Si les magistrats parlent ainsi d’eux-mêmes, qu’en dira le public ?

Oui, l’anonyme a raison de parler de « mésestime » !

Oui, M. de Bréville a raison de s’écrier : « Nos arrêts n’inspirent plus confiance ! »

Oui, M. Guillot a raison d’écrire que, cette confiance, la généralité du pays l’a perdue !

Voilà ce que conclut Drumont !

Et Drumont, entraîné par des attestations si hautes, parcourt l’interminable série des lamentables témoignages que l’honorable magistrat apporte à l’appui de son dire !

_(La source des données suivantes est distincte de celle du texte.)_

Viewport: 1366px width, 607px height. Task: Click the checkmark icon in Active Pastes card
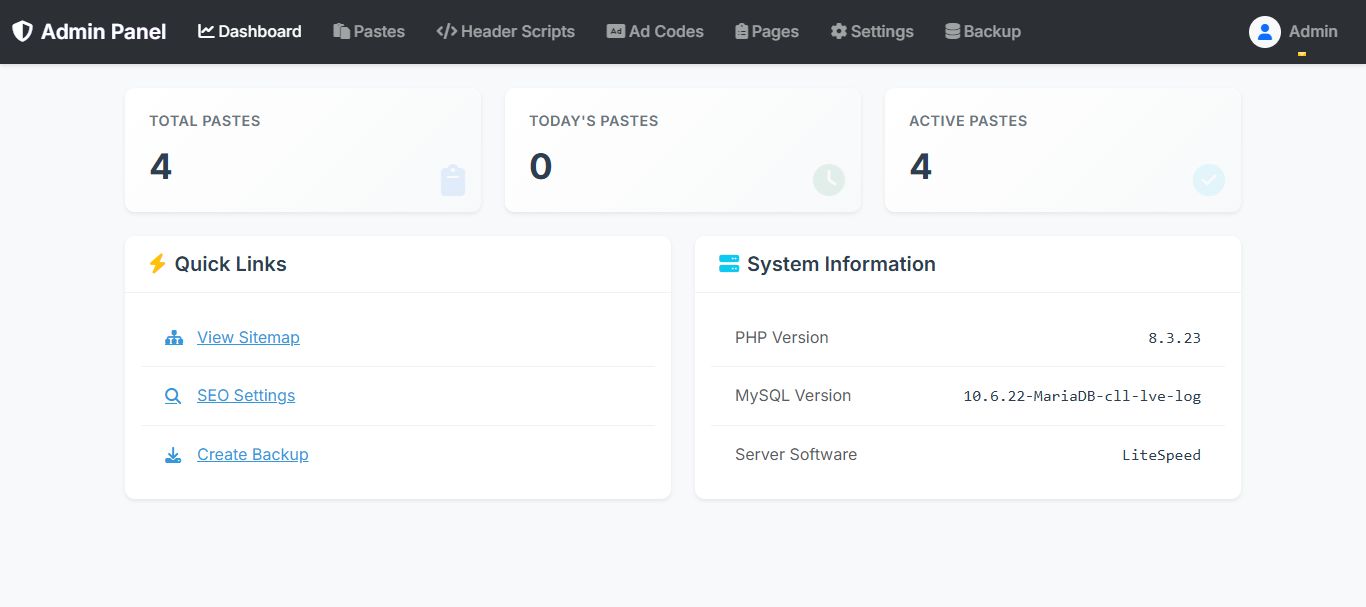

Je ne puis les citer : j’abuserais de vos attentions bienveillantes.

Un seul échantillon :

Le robin, dans sa robe rouge ou noire, est un être d’une espèce particulière. Tant que le gouvernement sera, ou lui paraîtra fort, il marchera et on n’aura pas besoin de lui demander des services ; il les rendra spontanément. Mais que le gouvernement soit ou paraisse faible, chancelant, qu’on ne soit pas assuré du lendemain, vous pouvez être tranquille, le robin affirmera son indépendance. Le juré peut s’abuser, peut s’égarer, il est homme ; tandis que le juge n’est qu’une machine à condamner ou à acquitter, suivant l’intérêt du moment. Voyez-le à la police correctionnelle jugeant des affaires de droit commun. Sa fonction est de condamner, et il condamne avec la régularité d’une machine à casser du sucre.

Qui écrit cela ? Un homme que, dans une de ses fines chroniques, M. Francis Magnard qualifiait « un des membres les plus appréciés du Sénat ».